───── Excerpt provided ─────

"The Lesson" is a short story by Toni Cade Bambara (1938–1995). It was first published in 1972.

The Lesson” is a first-person narrative told by a young, black girl named Sylvia who is growing up in Harlem. The story is about a trip initiated by a well-educated woman named Miss Moore who has taken it upon herself to expose the unappreciative children of the neighborhood to the world outside of their oppressed community. The destination is the FAO Schwarz Toy Store in Manhattan, where the toys aimed at a white market are extremely expensive. Some cost more than the children’s household yearly incomes. The children contemplate the extreme prices. Miss Moore uses the trip to demonstrate how an unjust economic and social system creates unfair access to money and resources for black Americans. The lesson on economic inequality is almost lost on the children, who, too contemptuous to open themselves up to the education offered them by the well-intended Miss Moore, close the story by making plans to spend the leftover cab fare change. In the end, however, Sylvia seeks solitude to contemplate the events of the day. The narrator has found a way to direct her own anger and spouts "ain't nobody gonna beat me at nuthin," illustrating how the two main characters choose different paths at the end of the story.

───── Data segment ─────

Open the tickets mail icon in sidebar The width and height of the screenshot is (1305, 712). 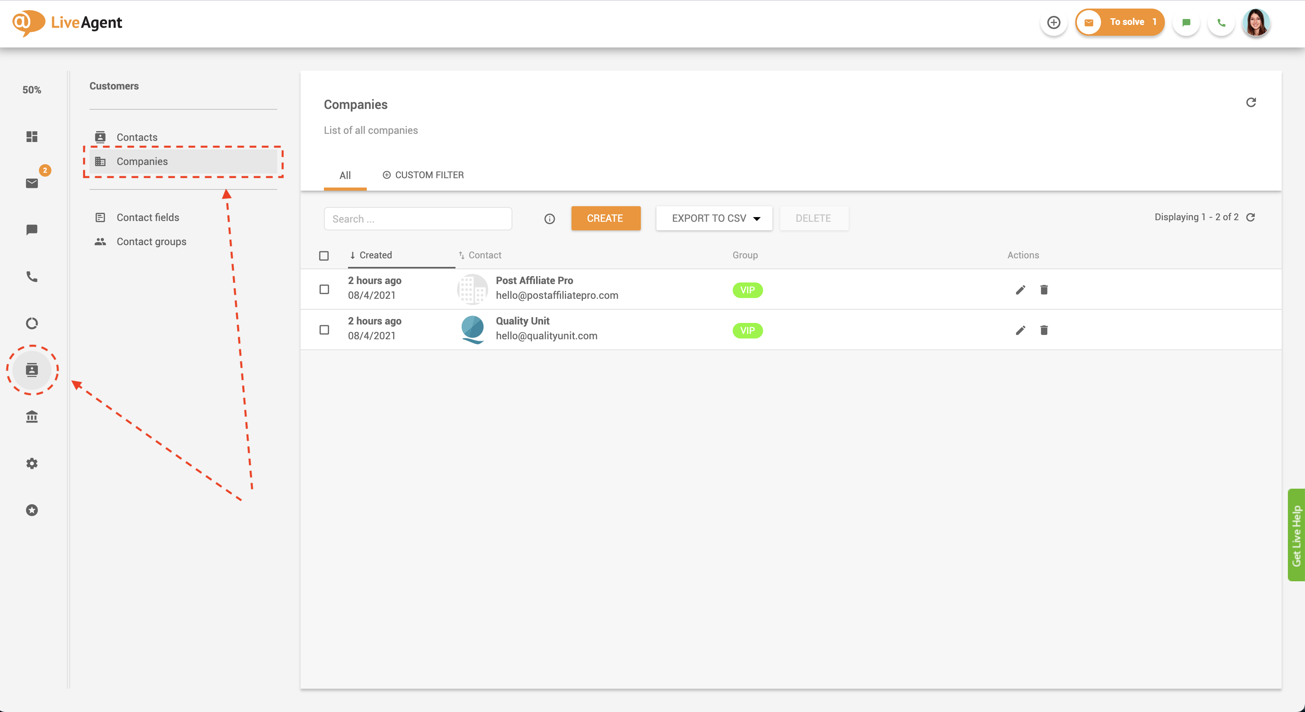[32, 183]
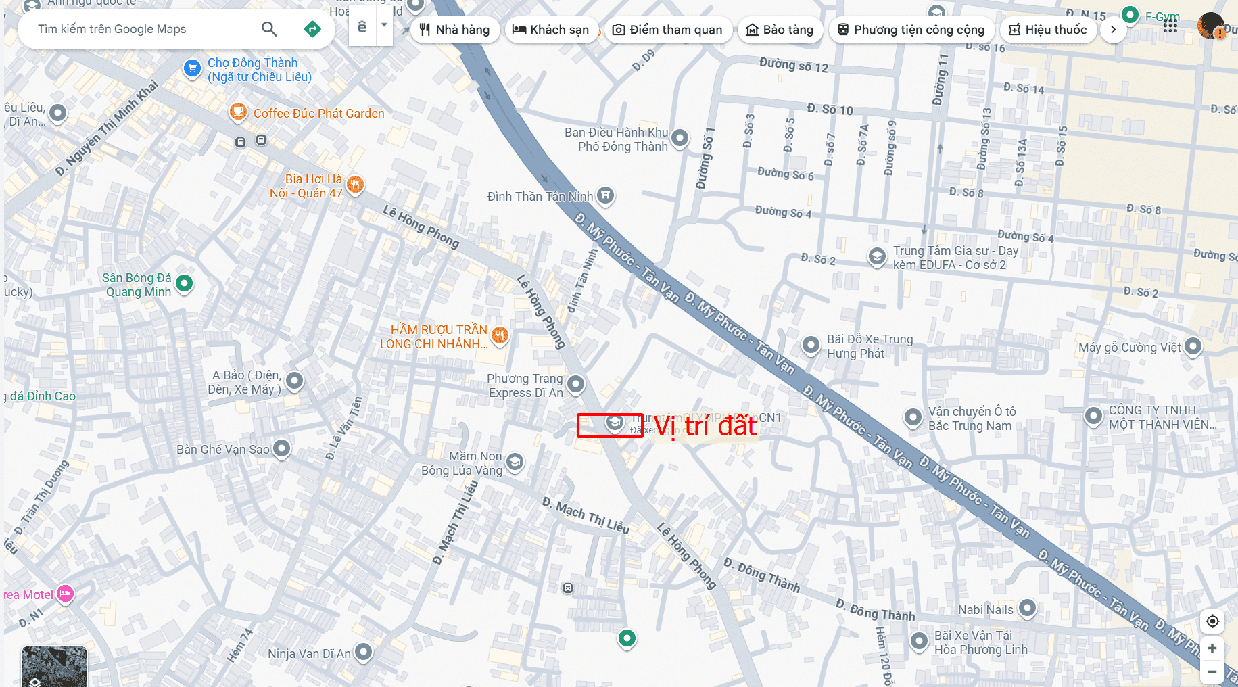Zoom out using the minus button
The width and height of the screenshot is (1238, 687).
(x=1212, y=672)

─────

To do ::
(1) In the summary of the short story "The Lesson," which store does Miss Moore take the children to?
(2) Extend the summary of the short story "The Lesson," picking up right after its final sentence.

Answers by task ::
(1) The FAO Schwarz Toy Store in Manhattan.

(2)
This story also emphasizes that individuals who are segregated to certain environments should not be condescended to, as Miss Moore, the educated outsider, creates resistance with her patronizing.

References

Sources
Friedman, Joe. "Review of Toni Cade Bambara's "The Lesson". HubPages.HubPages Inc. 2011. Web. 24 Oct. 2011.
Short Stories for Students. "The Lesson". Book Rags. Gale Group. 2000-07. Web. 24 Oct. 2011.
Andrew, Richard. “The Man Who Was Almost a Man.” The Story and Its Writer. Ed. Ann Charters. Compact 8th ed. California: Bedford/St. Martin’s, 2011. 878-87. Print.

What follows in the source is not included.